19th – 23 March 2018
University of Tübingen, Germany
About the conference
The Computer Applications and Quantitative Methods in Archaeology (CAA) Annual Conference is one of the major events in the calendar for scholars, specialists and experts in the field of computing technologies applied to archaeology.
The 46th Computer Applications and Quantitative Methods in Archaeology Conference (CAA 2018) has been given the theme “Human history and digital future”. The conference will address a multitude of topics. Through diverse case studies from all over the world, the conference will show new technical approaches and best practice from various archaeological and computer-science disciplines. The conference will bring together hundreds of participants from around the world in parallel sessions, workshops, tutorials and roundtables.
Ancient Identities at the conference
A paper will be presented by Marta Krzyzanska
Streamlining ‘big data’ – adapting workflows for the extraction and management of large volumes of social media data for digital heritage research.
‘Big data’ is increasingly used in archaeology, heritage, providing new avenues for research and redefining methodological frameworks across disciplines. Recent scholarship has highlighted its profound impact on epistemological paradigms (e.g. Kitchin 2014, Bonacchi et al. forthcoming), but comparatively fewer studies discuss the practicalities of creating or adapting existing workflows for big data extraction, management and analysis. This paper proposes to present the workflows developed to streamline the extraction and management of millions of messages from social media. Such workflows were developed as part of the Digital Heritage strand of the ‘Ancient Identities in Modern Britain’ project (ancientidentities.org). The code was initially based on some well-known, very well-documented and almost fully reproducible studies (e.g. Marwick 2014), but was transformed considerably over the course of the research. The solutions that worked very well on the ‘small’ data for which they were originally designed were not sufficient to efficiently and support the analysis of a large-scale collection of unstructured digital data. The paper will thus present the initial code that we started to use, explain its shortcomings with regards to ‘big data’, and demonstrate how it was adapted for the purposes of examining public perceptions and experiences of the past in Britain. Finally, we will present and discuss the code developed to transform the data collected and store it in the non-relational Mongo Database.

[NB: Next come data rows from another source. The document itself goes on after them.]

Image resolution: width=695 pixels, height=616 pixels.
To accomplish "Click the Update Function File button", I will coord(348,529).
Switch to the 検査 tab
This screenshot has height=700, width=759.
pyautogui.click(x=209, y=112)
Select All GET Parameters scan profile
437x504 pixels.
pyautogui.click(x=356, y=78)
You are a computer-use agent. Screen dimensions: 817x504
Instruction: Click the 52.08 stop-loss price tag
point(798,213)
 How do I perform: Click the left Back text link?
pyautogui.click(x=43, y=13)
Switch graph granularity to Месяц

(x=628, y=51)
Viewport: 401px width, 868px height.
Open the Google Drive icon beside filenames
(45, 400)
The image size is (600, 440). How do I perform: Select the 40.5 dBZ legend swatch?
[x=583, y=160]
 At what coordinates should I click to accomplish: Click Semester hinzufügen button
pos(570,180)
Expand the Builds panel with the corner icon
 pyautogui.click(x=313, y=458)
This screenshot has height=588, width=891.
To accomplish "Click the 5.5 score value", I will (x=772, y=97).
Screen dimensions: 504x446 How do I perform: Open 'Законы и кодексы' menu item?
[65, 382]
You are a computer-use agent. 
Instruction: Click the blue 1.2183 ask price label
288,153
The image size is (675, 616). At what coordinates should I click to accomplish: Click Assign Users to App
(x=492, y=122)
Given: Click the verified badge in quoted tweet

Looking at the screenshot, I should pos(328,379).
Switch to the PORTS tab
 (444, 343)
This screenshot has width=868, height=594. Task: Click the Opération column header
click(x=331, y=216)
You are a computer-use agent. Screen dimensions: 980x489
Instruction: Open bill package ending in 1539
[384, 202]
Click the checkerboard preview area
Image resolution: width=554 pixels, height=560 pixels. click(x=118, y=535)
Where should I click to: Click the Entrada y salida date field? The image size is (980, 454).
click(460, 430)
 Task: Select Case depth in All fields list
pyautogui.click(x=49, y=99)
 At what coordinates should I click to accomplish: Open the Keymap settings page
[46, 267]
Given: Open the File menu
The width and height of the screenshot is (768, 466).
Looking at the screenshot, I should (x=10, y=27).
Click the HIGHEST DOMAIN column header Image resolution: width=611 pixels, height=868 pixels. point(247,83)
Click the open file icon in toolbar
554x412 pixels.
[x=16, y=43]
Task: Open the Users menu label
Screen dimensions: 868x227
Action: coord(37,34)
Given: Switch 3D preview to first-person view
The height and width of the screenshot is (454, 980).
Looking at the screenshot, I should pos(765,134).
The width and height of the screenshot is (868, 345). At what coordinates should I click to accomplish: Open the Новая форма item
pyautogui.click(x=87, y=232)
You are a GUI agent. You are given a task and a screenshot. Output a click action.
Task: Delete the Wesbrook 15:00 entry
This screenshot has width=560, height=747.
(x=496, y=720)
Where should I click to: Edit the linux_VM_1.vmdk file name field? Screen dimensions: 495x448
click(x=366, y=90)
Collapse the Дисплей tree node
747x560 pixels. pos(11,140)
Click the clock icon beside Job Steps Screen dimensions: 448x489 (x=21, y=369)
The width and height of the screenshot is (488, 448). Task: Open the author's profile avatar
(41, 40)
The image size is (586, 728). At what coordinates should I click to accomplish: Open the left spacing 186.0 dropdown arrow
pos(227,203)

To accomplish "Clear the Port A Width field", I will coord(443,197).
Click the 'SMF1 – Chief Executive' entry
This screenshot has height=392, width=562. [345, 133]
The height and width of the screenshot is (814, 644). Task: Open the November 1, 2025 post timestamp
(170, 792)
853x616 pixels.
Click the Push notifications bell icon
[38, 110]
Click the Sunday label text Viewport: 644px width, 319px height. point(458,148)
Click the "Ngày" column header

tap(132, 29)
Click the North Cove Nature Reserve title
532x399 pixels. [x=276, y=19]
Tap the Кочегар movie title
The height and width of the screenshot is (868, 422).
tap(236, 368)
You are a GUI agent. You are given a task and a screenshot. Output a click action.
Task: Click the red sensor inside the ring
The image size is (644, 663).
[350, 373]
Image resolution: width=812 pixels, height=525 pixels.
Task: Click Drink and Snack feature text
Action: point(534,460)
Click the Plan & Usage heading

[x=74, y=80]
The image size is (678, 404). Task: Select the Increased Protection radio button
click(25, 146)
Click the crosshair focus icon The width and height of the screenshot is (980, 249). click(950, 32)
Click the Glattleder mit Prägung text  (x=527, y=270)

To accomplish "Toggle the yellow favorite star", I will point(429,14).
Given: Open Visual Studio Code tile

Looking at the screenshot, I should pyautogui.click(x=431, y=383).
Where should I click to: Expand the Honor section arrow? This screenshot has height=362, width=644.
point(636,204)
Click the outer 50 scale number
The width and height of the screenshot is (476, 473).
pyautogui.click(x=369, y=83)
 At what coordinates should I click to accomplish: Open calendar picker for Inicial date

Bonacchi, C. et al. (forthcoming) The past in political identity construction.
Kitchin, R. (2014) Big Data & Society 1(2).
Marwick, B (2013) Data Mining Applications with R.
A poster will be presented by Marta Krzyzanska
R for Digital Heritage: web scraping, text mining and data analysis in digital engagement studies and education of future heritages practitioners
While R has been used in a plethora of highly quantitative archaeological studies, it has not yet been widely taken up by traditionally more qualitative subdisciplines, such as heritage studies. However, the rise of digital humanities and the crafting of methodologies for the analysis of large volumes of unstructured, often textual data encourages the development of methodological frameworks that combine qualitative and quantitative data analysis techniques (Bonacchi 2016). We argue that R is an especially suitable tool to enable the application of these methodologies, due to the wide range of packages and tools that allow handling large unstructured datasets in relatively easy ways. To demonstrate the utility of R for data extraction and text analysis (including topic modelling and sentiment analysis) we draw on a case study from the ‘Ancient Identities in Modern Britain’ project (ancientidentities.org). We will evaluate the methods and algorithms available in R with regard to their complexity and ability to produce meaningful results, and compare them with other tools, including equivalent libraries for python. Based on our experience teaching the Advanced Skills in Digital Heritage and other heritage and data science modules, we will present the approaches that could be taken to efficiently embed the aforementioned methods into heritage-related university courses. To conclude, we will discuss other functionalities that would be useful for heritage practitioners but are not yet available in R, for example related to crowdsourcing.
Bonacchi, C., et al. (2016) Archaeology International (19).